Is Morgan seeking to make PSHE more palatable to Tory voters, many of whom no doubt see it as liberal bollocks, or is she using the existence of sexism as a means to promote the “traditional” values of her own party? There seems to me little distaste for sexism itself, just tight-lipped disapproval at the current format. If only we could go back to the good old days, when it was legal for men to rape their wives and schoolgirls endured decades of silence whenever men in positions of authority – or just anyone male, really – abused them! It’s just so much more tasteful than this new-fangled sexting lark! Sexting and revenge porn are just so public! So much better when this sort of thing only takes place behind closed doors. (Morgan also fears that too many current PSHE materials “are clearly inappropriate, offensive or at odds with British values.” Since “British values” currently seem to mean “supporting racist, misogynist tossers who physically assault others, providing said tossers are rich,” I’d rather hope these materials stay right where they are.)

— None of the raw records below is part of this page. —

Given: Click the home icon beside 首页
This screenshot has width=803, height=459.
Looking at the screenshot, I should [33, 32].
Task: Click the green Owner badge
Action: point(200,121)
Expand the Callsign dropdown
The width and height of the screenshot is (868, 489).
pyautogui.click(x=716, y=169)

Young people do need to learn about consent and respect. On that we should all agree. It is, however, absurd to expect them to do so in a non-gendered context. It’s fine to teach a boy that all human beings have their own boundaries and a right to say no, but if this boy carries on excluding “female people” from his definition of “human beings” you will have achieved very little. The pain caused by sexism is there for all to see but this tactic of putting it down to something else – individualism, modern technology, irrational phobias, the youth of today – isn’t helping its victims. The problem isn’t how to “prepare young people for life in modern Britain”; it’s how to help young people face down a culture that teaches them that women are worthless. If we cannot even be bothered to describe what is happening, I don’t hold out much hope.